Over time, it seems like my mind has settled on doing those activities she knows (yeah she) how to do right. Coding, for example, although every day I question how good I actually am. Cooking is another example. I don’t hesitate to try a new non-transitional dish from a foreign cuisine I’m not familiar with. I’m aware of the possibility of failure in these endeavors, yet I’m not afraid. I’m willing to withstand the uncomfortable feeling of not meeting the expectations because, at the end of the day, these are things I feel connected to.

Despite a deep sense of connection with these activities, I feel that something is missing in my life. It seems like these mediums don’t allow me to express fully. That some of my identity’s dimensions can’t be conveyed in code or gourmet dishes. Writing fills that void. It creates a sense of intimacy... an in-depth conversation with myself. What I find puzzling is why I’m so inconsistent at it and struggle to do it.

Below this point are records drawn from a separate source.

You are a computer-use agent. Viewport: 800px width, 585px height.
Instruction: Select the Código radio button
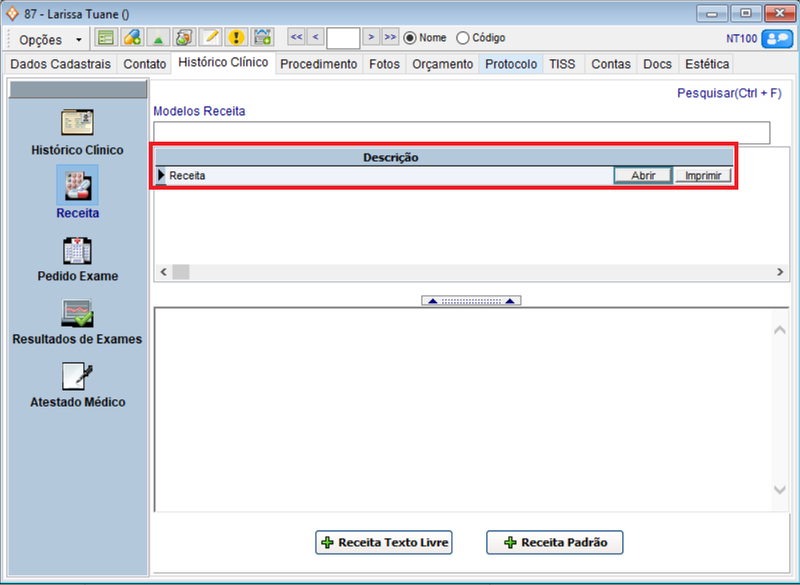click(462, 38)
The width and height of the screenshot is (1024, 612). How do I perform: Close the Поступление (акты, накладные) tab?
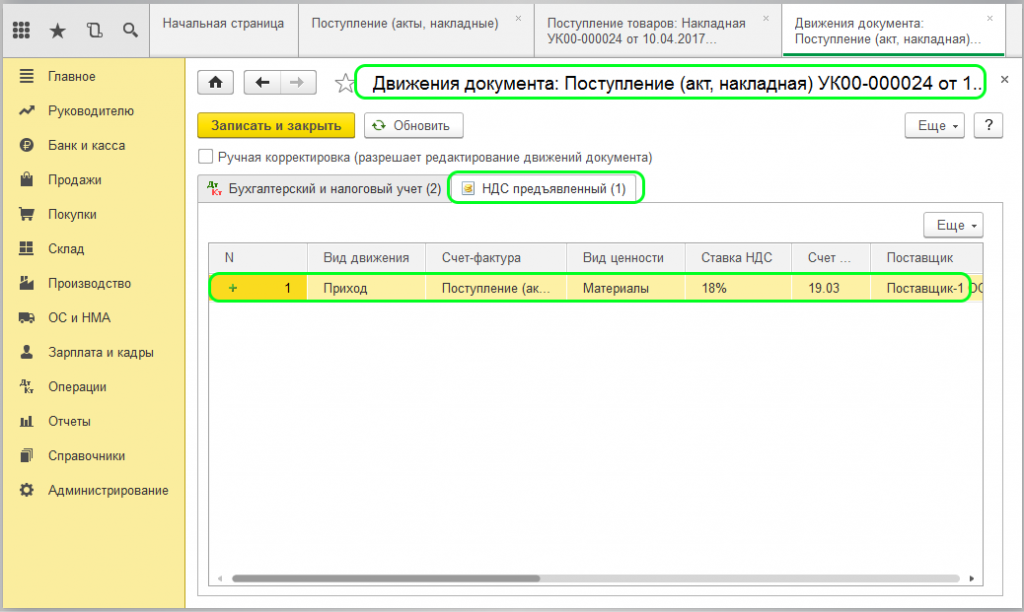coord(517,18)
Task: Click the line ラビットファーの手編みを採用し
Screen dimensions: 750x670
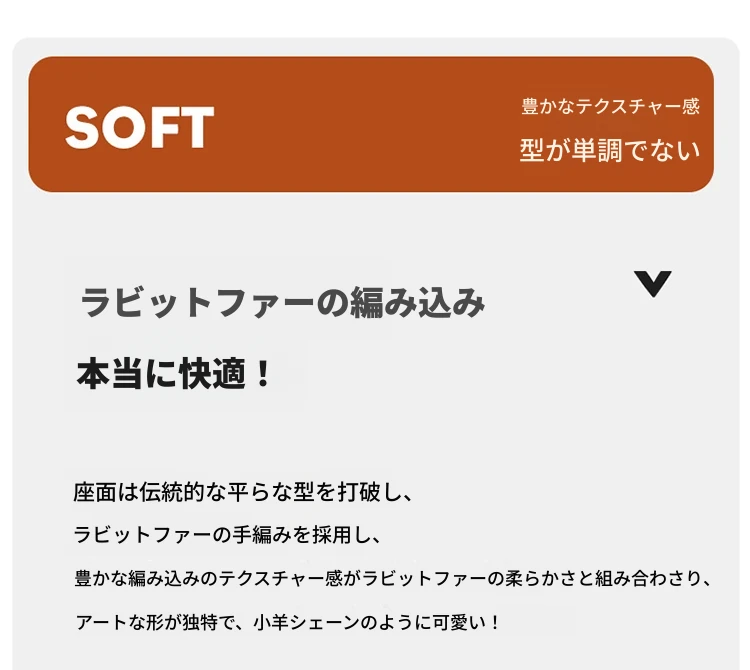Action: coord(227,534)
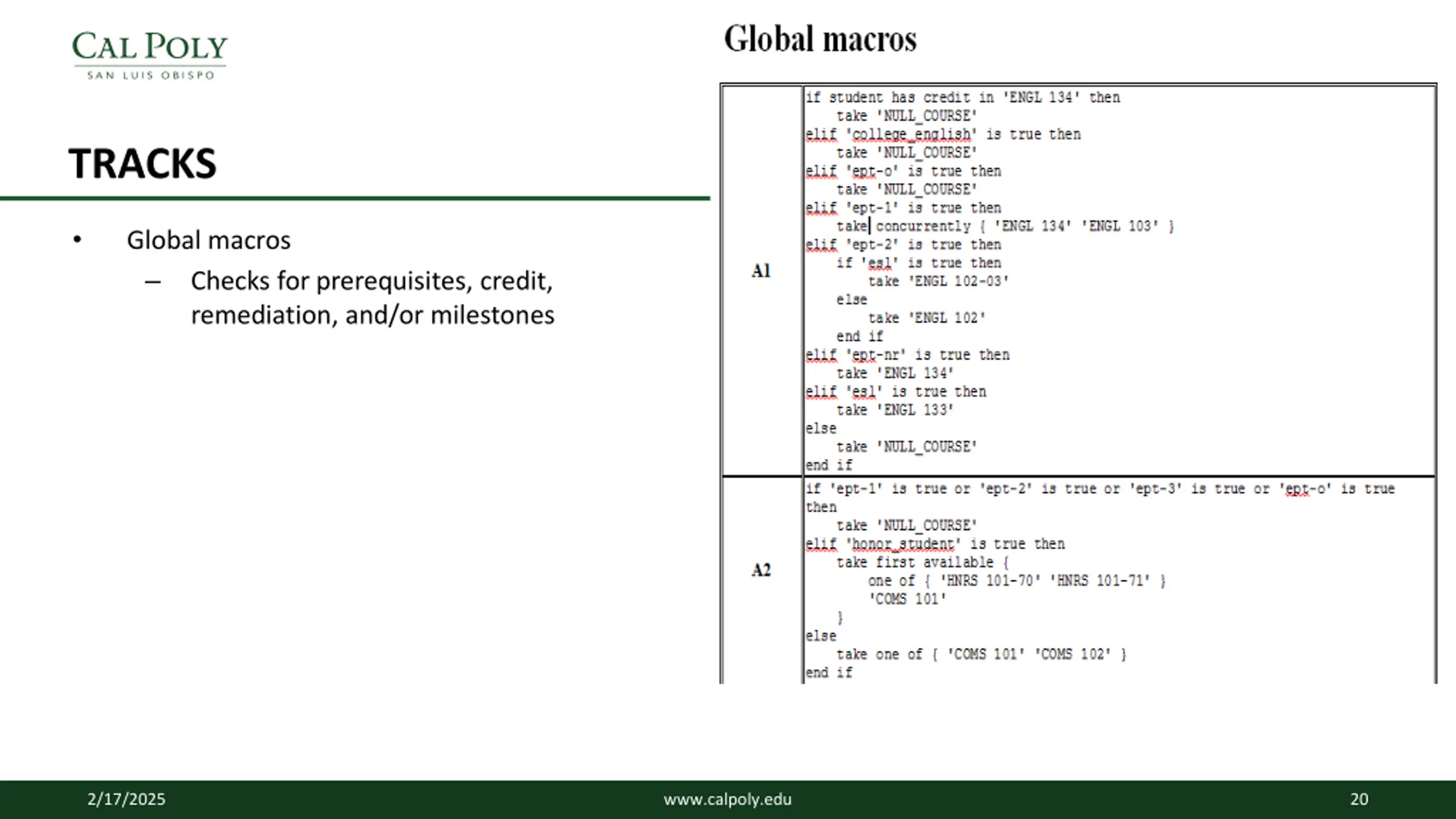The image size is (1456, 819).
Task: Click the Cal Poly logo
Action: (150, 55)
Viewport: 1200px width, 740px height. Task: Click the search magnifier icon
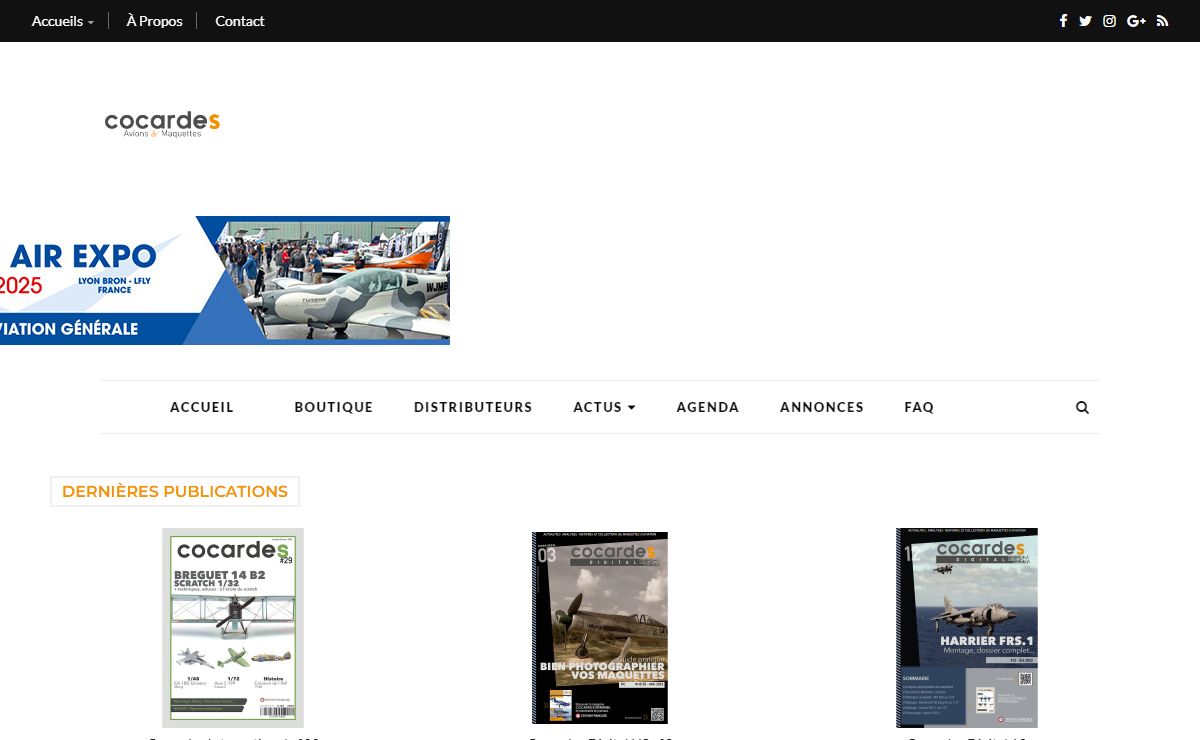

I found the answer in another endeavor of mine. I started learning to play the guitar around six months ago. Playing a musical instrument is a skill I’ve yearned for all my life. When I was a teenager, I didn’t have the resources to afford a guitar, and by the time I was a young adult, my mind was somewhere else. Now that I’m at the end of my 20s, I have the resources and the focus required.

Initially, this didn’t translate into practicing daily. The chords exercises triggered my anxiety because the sounds produced by the guitar were far from melodic. At the same time, producing those sounds felt excruciating.  I read the course’s content table, which created a feeling of despair because I noticed how far the goal was and how challenging each step turned out to be.

Writing feels the same way.  My expectations are high, as well as my impatience. I’m always thinking about the end goal instead of the path (as cliché as it sounds). I think about ambitious ideas not suitable for someone who just started writing. My stamina quickly drops as I try to untangle complex topics, and self-doubt sabotages every sentence. After finishing an article in those conditions, I become someone who doesn’t want to write anymore. I haven’t given up, though.

This week I set myself a goal: Write 16 blog posts by 2019-01-31. It is a specific goal with a fixed number and date. The blog posts don’t need to be extensive or cover complex topics. They just need to represent a piece of my mind or my perspective on any topic. I don’t have an agenda of what I want to achieve with these blogs. I just want to throw some ideas in the wild. This is the first blog post of this series, and it feels cathartic because I finally realize what the problem is.